Wilder’s interest in traditions of acerbic social criticism from Phil Ochs’s “Love Me, I’m a Liberal” to Ian Svenonius’s treatises on “guilt extraction” lend his songs a satirical sheen. In “Get More Than My Share,” Wilder intones wry celebrations of greed over a droning Indian raga, a faithless music mogul’s cultist foot-tapper. And with an irreverent insistence on rejecting liberal dogmas and pieties, “Porcelain Doll” confronts his disappointment with stealthily persistent attitudes of white saviourism and a discomfiture around immigrants he’s observed even in industries such as Hollywood that proclaim their social awareness. Wilder dares you to sing along with his Wreckless Eric-inspired chorus, offering absolution for the awkward messiness of articulating racial and social differences.

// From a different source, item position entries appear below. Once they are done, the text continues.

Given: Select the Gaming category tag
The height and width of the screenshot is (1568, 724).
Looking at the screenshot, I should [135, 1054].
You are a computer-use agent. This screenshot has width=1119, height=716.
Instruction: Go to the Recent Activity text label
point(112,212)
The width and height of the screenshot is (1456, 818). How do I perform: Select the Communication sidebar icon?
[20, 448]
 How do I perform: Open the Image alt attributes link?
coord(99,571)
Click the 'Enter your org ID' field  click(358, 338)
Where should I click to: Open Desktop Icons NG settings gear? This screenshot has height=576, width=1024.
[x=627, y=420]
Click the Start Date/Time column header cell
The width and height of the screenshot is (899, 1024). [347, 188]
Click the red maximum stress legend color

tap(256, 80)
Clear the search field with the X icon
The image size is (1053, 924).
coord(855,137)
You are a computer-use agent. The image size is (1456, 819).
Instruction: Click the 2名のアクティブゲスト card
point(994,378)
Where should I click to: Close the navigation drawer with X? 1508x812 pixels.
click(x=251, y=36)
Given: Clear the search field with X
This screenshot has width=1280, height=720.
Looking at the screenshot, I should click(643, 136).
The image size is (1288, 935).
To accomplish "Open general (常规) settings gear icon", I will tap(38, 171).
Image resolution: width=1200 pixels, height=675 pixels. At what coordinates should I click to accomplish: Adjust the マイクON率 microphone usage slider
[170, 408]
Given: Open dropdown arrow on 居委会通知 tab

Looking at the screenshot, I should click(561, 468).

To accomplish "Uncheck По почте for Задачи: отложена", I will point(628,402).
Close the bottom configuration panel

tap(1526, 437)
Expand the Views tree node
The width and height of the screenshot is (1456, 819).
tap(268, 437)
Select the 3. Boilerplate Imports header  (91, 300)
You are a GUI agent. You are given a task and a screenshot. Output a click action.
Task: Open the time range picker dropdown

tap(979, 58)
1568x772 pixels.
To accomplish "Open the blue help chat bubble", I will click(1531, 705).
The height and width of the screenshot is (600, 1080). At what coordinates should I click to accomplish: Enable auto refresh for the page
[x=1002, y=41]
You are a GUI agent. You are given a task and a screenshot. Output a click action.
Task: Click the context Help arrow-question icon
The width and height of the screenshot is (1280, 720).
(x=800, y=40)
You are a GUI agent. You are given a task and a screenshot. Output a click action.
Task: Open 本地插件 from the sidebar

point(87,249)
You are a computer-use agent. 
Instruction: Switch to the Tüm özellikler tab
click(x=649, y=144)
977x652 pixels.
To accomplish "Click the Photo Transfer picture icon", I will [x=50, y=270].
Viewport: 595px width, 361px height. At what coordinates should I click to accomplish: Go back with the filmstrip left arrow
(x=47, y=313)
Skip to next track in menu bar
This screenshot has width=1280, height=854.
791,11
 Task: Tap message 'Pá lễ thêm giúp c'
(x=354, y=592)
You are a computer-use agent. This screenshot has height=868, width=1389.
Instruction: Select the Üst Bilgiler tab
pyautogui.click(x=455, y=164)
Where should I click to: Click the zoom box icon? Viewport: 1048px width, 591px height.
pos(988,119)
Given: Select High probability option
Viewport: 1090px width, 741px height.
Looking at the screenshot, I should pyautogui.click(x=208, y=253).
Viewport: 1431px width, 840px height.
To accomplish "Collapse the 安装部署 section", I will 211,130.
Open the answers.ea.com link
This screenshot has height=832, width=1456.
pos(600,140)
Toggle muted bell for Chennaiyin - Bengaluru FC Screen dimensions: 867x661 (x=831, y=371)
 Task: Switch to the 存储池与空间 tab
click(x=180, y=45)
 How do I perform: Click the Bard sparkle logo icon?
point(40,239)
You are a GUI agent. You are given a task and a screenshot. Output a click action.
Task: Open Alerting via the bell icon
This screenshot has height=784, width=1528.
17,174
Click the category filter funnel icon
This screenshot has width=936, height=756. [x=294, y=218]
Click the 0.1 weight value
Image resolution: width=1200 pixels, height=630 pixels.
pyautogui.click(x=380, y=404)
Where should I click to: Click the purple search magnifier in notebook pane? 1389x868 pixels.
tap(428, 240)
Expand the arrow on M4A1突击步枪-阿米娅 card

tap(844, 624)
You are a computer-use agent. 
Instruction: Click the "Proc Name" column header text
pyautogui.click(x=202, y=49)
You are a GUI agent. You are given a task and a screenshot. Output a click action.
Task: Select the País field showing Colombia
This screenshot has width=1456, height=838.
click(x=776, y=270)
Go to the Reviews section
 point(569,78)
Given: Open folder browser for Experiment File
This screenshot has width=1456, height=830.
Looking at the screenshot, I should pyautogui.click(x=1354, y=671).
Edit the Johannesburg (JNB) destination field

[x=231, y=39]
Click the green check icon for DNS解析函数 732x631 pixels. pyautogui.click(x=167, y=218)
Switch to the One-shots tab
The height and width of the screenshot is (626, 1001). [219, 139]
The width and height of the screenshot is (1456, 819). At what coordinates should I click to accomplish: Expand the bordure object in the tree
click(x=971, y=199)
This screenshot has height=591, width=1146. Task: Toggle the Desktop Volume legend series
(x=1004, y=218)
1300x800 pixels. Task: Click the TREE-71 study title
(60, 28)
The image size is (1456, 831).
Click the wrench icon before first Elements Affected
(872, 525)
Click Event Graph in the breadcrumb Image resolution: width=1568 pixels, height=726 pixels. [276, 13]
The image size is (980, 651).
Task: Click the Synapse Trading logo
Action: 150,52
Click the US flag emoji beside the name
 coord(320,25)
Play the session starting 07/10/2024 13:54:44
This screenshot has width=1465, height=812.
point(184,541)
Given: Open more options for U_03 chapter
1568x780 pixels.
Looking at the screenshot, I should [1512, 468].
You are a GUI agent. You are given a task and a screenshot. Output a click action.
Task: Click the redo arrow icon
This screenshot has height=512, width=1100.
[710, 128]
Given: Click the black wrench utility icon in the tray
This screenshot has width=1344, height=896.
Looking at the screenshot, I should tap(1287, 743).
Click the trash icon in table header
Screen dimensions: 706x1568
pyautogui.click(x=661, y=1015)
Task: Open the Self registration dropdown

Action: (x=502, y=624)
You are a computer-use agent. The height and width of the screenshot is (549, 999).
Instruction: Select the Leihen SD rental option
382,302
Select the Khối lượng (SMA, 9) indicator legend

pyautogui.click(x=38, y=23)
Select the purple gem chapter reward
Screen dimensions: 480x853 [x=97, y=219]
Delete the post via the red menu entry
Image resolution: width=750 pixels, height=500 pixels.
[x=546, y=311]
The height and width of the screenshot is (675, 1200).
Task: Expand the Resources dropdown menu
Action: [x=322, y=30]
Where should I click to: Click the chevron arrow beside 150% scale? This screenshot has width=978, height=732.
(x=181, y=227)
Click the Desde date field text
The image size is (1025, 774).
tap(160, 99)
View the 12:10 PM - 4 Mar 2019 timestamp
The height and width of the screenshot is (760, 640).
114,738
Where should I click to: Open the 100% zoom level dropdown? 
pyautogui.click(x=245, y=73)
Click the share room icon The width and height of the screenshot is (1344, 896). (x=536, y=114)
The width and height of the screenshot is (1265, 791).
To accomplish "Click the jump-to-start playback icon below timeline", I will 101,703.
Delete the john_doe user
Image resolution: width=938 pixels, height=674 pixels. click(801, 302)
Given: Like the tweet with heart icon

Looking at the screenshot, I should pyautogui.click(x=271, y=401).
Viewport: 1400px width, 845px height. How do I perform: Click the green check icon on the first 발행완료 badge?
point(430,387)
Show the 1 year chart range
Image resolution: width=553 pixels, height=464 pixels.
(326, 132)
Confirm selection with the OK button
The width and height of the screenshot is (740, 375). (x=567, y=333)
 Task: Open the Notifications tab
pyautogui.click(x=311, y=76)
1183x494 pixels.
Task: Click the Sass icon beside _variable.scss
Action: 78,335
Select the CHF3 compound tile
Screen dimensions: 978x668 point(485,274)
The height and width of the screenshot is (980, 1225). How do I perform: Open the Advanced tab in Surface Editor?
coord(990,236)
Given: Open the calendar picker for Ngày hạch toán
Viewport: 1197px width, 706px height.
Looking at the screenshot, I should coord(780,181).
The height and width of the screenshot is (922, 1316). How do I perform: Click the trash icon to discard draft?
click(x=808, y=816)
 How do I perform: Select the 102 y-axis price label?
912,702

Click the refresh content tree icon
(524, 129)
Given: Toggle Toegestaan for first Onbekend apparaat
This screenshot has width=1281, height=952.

For an album written and recorded with so much family right in the room or held close in the heart, it is no surprise that the title I Don’t Know My Words is a quotation from his daughter Zazie, the accidental poetry of childhood grammar. “I Don’t Know My Words” could sound like a blanket mood of apology or disavowal. But in Wilder’s malty homebrew record, it affirms how mistakes—in language and life—can be the very grounds of invention and recreation.